Good for Andrew Sullivan. Andrew and I disagree about a lot. But he's right on the mark in not only taking exception to Trent Lott's outrageous comments in favor of racial segregation but giving them the full measure of outrage they deserve. As he says, the real question is why this incident is still being treated as no more than a minor embarrassment or a simple gaffe.
What really strikes me is not only the original comment but Lott's unwillingness to take it back or even explain it. To the best of my knowledge his only response came in a terse two sentence statement from his flack Ron Bonjean:
Senator Lott's remarks were intended to pay tribute to a remarkable man who led a remarkable life. To read anything more into these comments is wrong.
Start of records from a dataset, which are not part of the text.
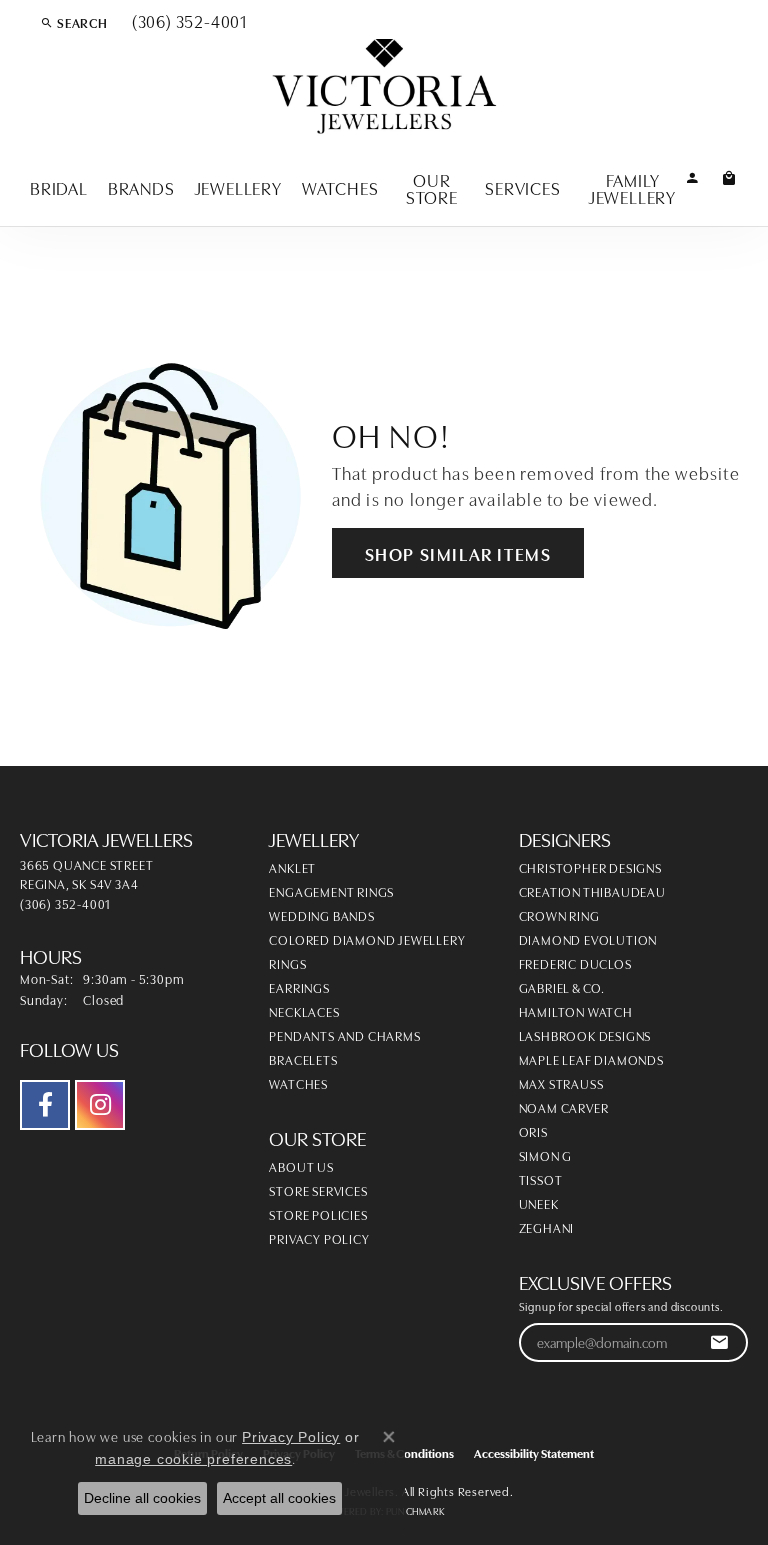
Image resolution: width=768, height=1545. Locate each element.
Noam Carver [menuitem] (564, 1107)
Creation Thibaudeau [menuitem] (592, 891)
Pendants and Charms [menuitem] (344, 1035)
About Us (301, 1166)
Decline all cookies (142, 1498)
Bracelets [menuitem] (303, 1059)
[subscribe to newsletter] (719, 1342)
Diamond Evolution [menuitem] (588, 939)
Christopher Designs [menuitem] (590, 867)
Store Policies (318, 1214)
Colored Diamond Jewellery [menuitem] (367, 939)
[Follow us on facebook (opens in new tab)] (45, 1105)
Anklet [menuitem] (292, 867)
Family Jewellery (632, 188)
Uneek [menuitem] (539, 1203)
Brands (141, 187)
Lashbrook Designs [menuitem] (585, 1035)
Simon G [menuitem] (546, 1155)
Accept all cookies (279, 1498)
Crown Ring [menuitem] (559, 915)
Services (522, 187)
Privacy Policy (319, 1238)
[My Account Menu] (692, 176)
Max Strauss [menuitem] (561, 1083)
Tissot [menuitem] (541, 1179)
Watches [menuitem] (298, 1083)
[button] (74, 22)
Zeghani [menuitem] (547, 1227)
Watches (340, 187)
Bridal (59, 187)
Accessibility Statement (534, 1452)
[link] (187, 22)
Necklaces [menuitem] (304, 1011)
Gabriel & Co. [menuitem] (562, 987)
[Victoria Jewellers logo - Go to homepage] (384, 87)
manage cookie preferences (193, 1459)
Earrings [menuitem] (299, 987)
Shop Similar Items (458, 553)
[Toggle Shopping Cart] (729, 176)
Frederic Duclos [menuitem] (575, 963)
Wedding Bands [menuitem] (321, 915)
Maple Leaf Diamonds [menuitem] (591, 1059)
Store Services (318, 1190)
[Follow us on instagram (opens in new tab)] (100, 1105)
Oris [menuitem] (533, 1131)
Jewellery (238, 187)
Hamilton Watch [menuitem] (576, 1011)
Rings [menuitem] (287, 963)
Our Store (432, 188)
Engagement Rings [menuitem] (331, 891)
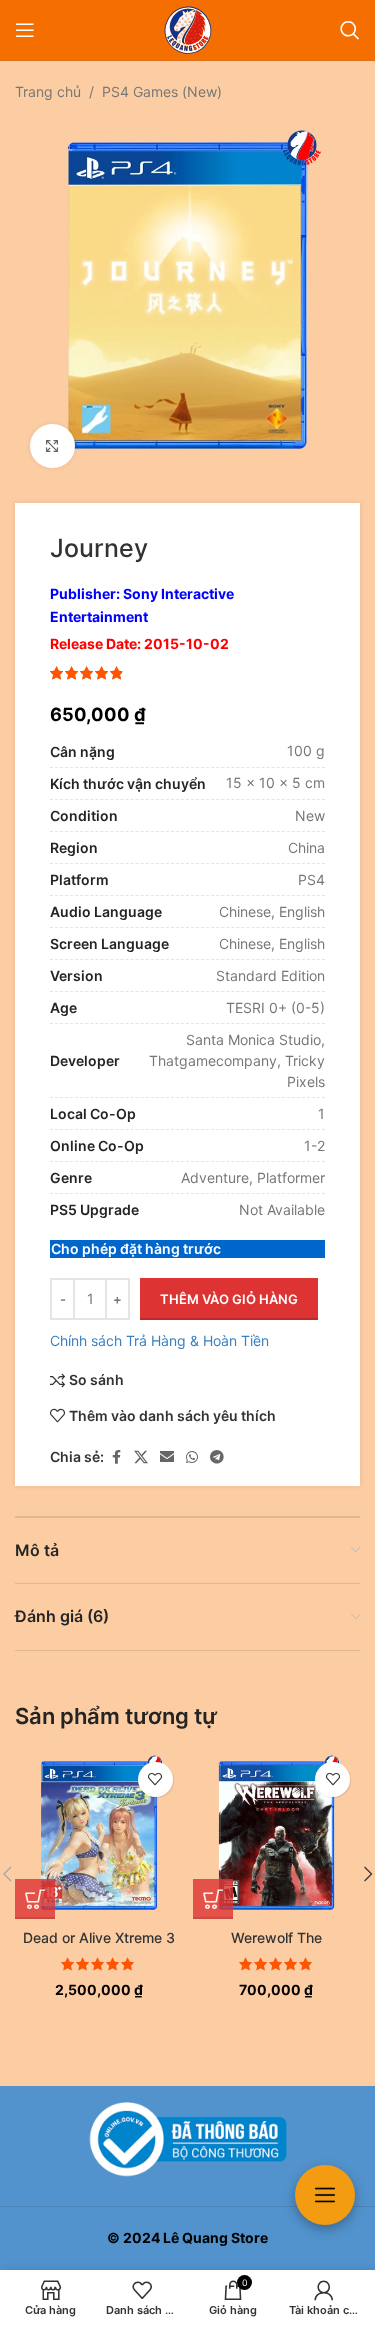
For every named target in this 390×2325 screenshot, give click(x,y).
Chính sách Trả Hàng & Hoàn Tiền (159, 1325)
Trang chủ (48, 91)
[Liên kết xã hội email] (167, 1442)
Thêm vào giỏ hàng (229, 1284)
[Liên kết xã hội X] (141, 1442)
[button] (35, 1884)
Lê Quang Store (215, 2237)
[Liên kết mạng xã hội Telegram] (217, 1442)
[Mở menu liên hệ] (325, 2195)
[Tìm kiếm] (350, 30)
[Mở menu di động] (25, 30)
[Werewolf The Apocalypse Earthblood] (277, 1821)
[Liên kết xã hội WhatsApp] (192, 1442)
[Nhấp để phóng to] (52, 431)
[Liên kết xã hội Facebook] (116, 1442)
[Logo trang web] (188, 28)
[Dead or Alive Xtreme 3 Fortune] (99, 1821)
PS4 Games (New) (162, 91)
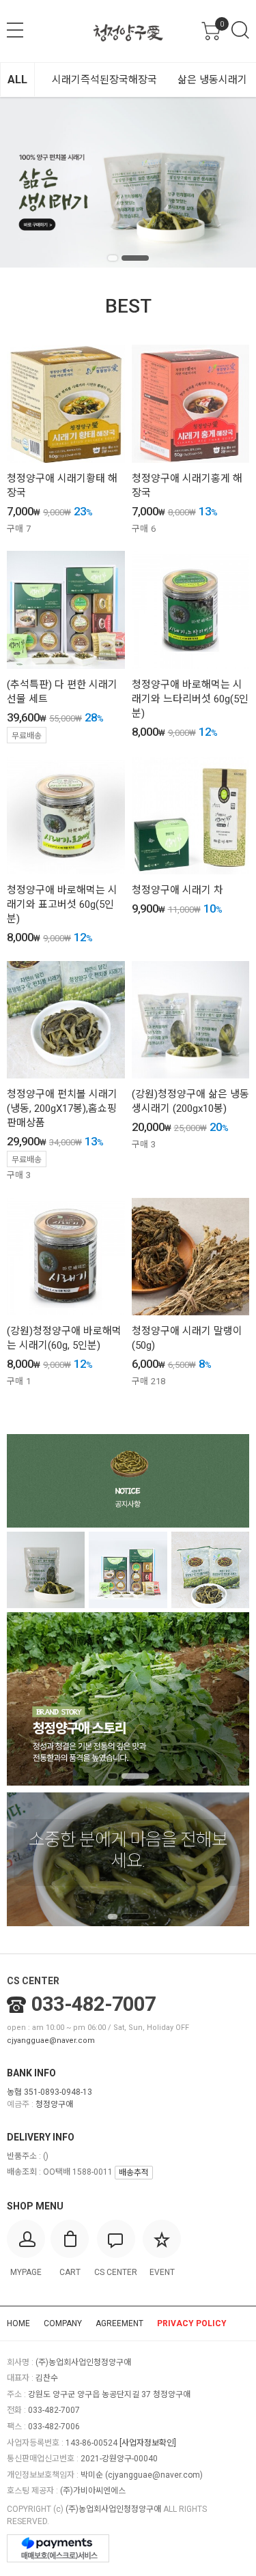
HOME (18, 2323)
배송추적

That's the flack's equivalent of 'go jump in a lake.'
The fault isn't with Lott; it's with evil commentators who are reading too much into what he said. On its face the statement makes no sense, since the simple logic of Lott's remarks went well beyond this 'remarkable life' mumbo jumbo. More to the point, however, there's a simple -- if disingenuous -- way of dealing with this sort of thing. Lott or his flack immediately comes forward and says something like this ...
I have great respect for my retiring colleague Strom Thurmond. But some of my comments at his Birthday party last week may have been unclear. Everyone should know that I believe segregation was wrong. And as incoming-Majority I'm very proud of the progress our nation has made in guaranteeing civil rights and voting rights of all Americans, regardless of race, creed or color.
Simple. Short. Almost certainly
dishonest. But in such situations honesty isn't always the most important virtue. Trent Lott may not believe in civil rights for blacks. It's a disaster for the country if he doesn't. But if he doesn't, it's still important -- given who he is -- that he say
he does, that he genuflect publicly to the ideal. It's important for him to say something like this if for no other reason than to underscore the fact that anyone who doesn't support racial equality -- even in this most general sense -- is politically beyond the pale.
The mystery is why he hasn't even said something like that. He doesn't even think it's a big enough deal that he has to address it publicly. An even bigger mystery is why his unwillingness hasn't generated more controversy or a serious push to make him resign as Majority Leader.